Collected data entries:
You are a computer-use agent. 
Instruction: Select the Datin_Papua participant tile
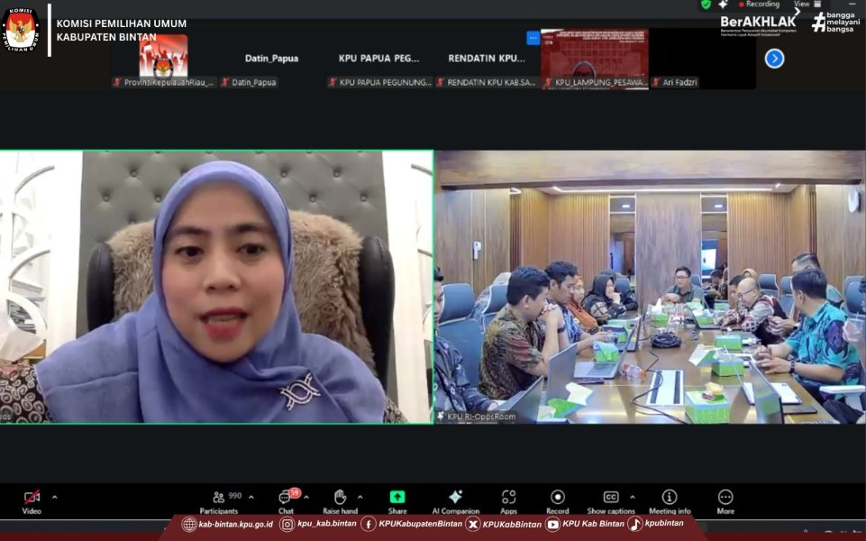(271, 59)
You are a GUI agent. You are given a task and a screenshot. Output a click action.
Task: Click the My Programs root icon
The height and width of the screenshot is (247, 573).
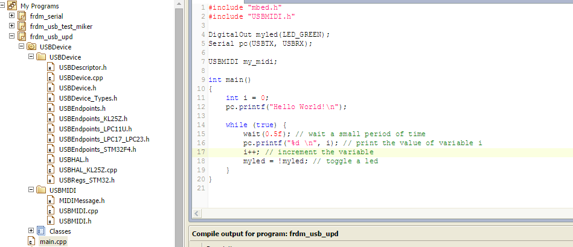[x=11, y=5]
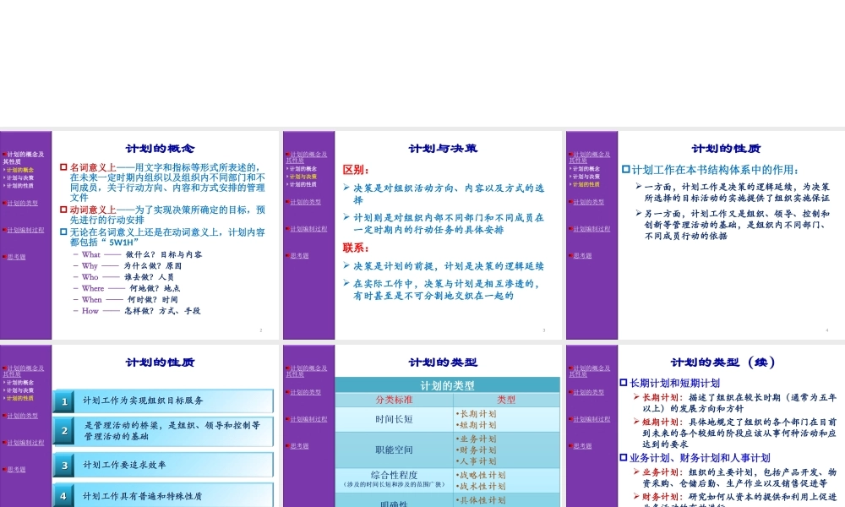Viewport: 845px width, 507px height.
Task: Open the 思考题 link on the last slide
Action: [583, 445]
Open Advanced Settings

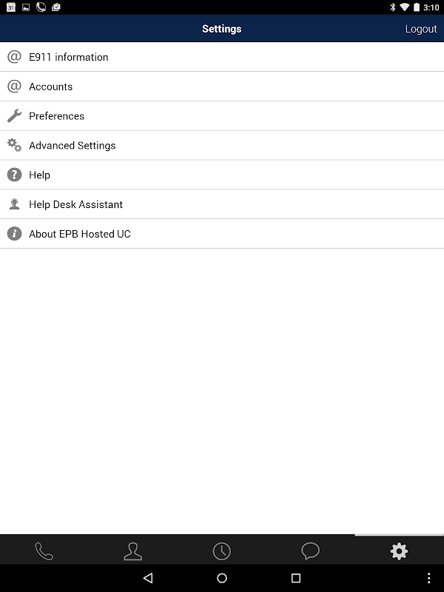73,146
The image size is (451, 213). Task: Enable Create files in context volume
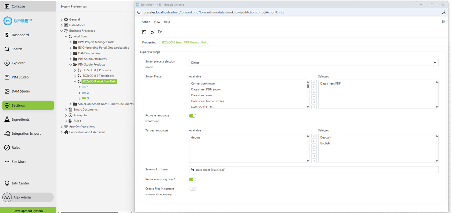click(x=193, y=189)
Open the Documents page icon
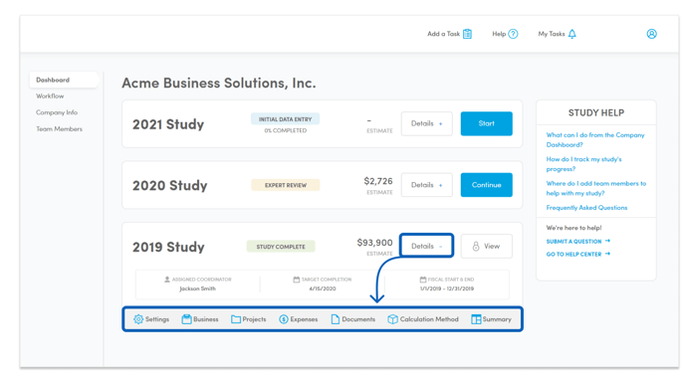 [x=336, y=319]
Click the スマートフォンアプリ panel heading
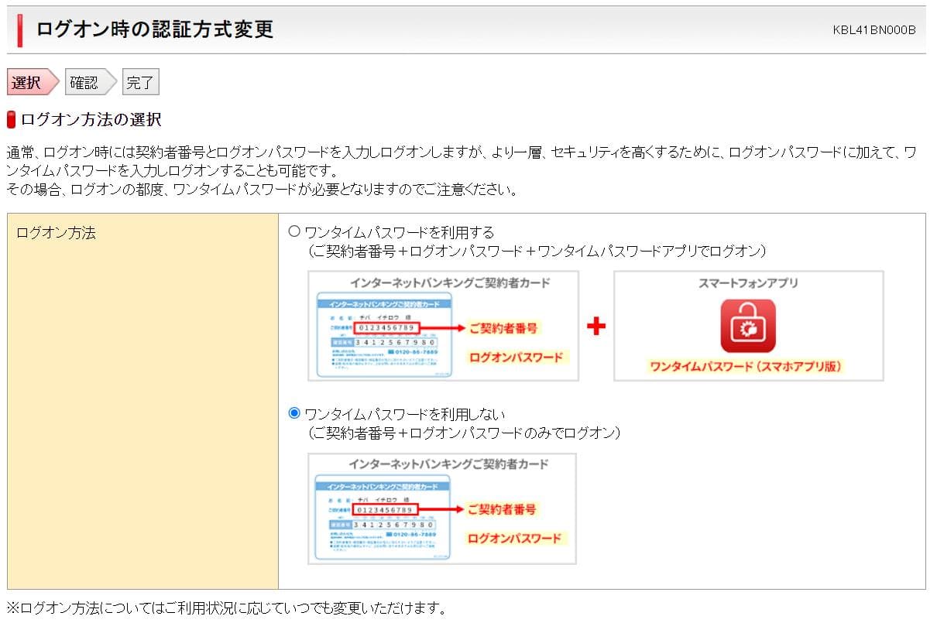 point(748,283)
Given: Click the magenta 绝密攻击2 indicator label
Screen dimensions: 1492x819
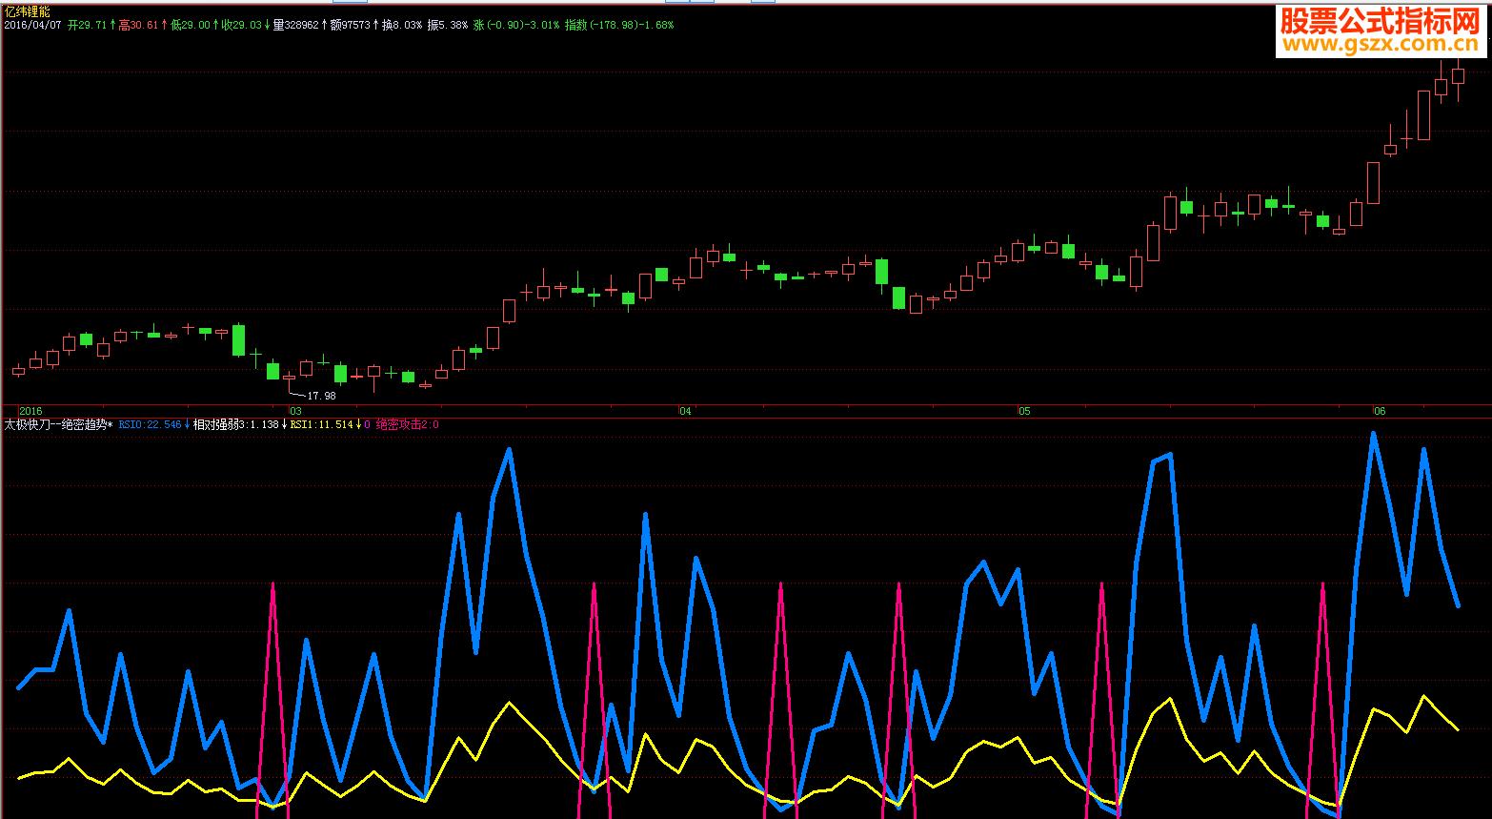Looking at the screenshot, I should (x=407, y=424).
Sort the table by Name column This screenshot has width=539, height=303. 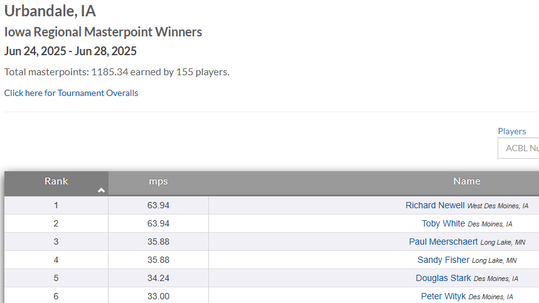click(466, 182)
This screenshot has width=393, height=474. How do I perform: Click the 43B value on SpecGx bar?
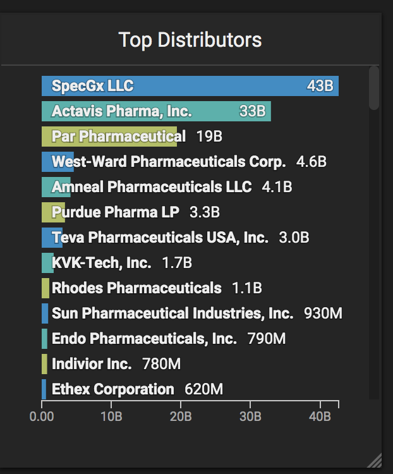(320, 86)
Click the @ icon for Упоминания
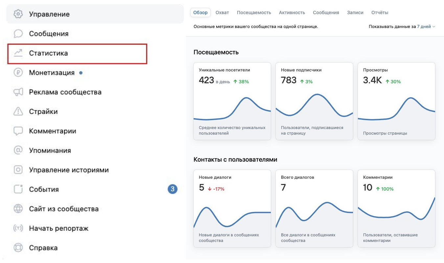444x263 pixels. pos(18,150)
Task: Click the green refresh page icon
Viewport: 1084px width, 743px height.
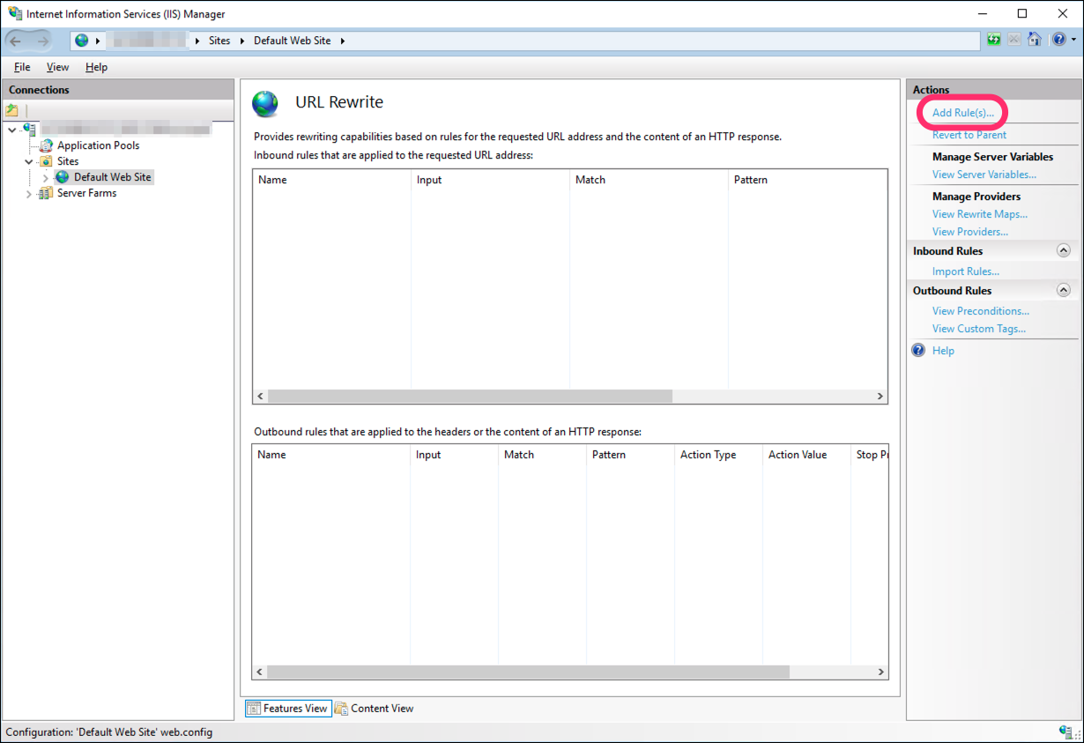Action: click(x=994, y=40)
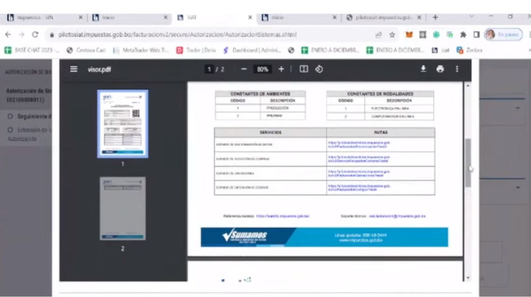This screenshot has height=297, width=531.
Task: Zoom in the PDF with plus
Action: click(x=281, y=69)
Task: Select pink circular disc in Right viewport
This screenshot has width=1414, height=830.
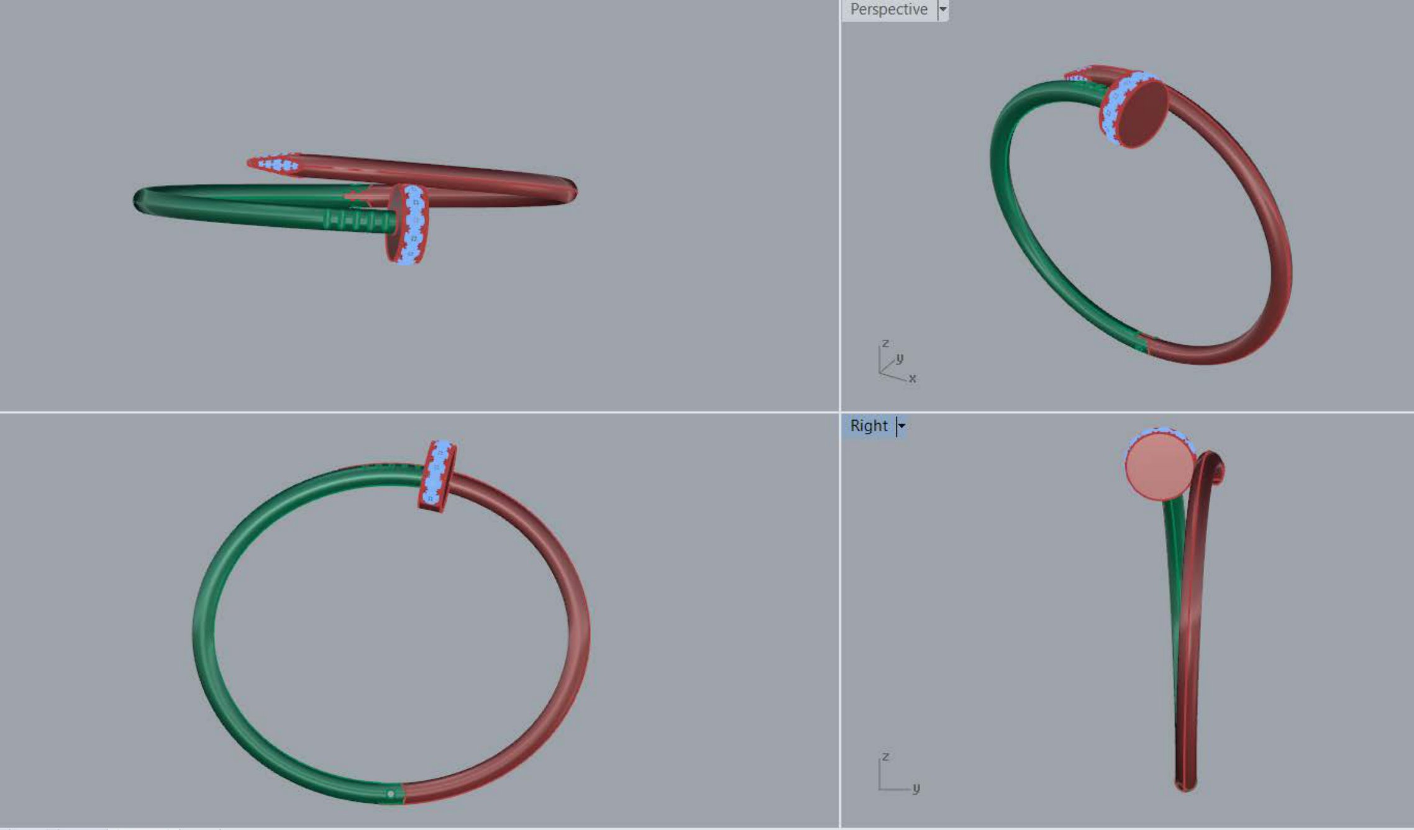Action: 1160,467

**Exercise brief**. Quote exactly, and nothing besides, the lines from the one with "This screenshot has width=393, height=474." through the end of the records above; include both ends and omit the pictures.

**Answer for this exercise**.
This screenshot has width=393, height=474. How do I perform: Click the 43B value on SpecGx bar?
(320, 86)
Click the @ icon for Упоминания
444x263 pixels. pos(18,150)
Task: Click the green refresh page icon
Viewport: 1084px width, 743px height.
Action: click(x=994, y=40)
This screenshot has height=297, width=531.
Task: Zoom in the PDF with plus
Action: click(x=281, y=69)
Task: Select pink circular disc in Right viewport
This screenshot has width=1414, height=830.
Action: 1160,467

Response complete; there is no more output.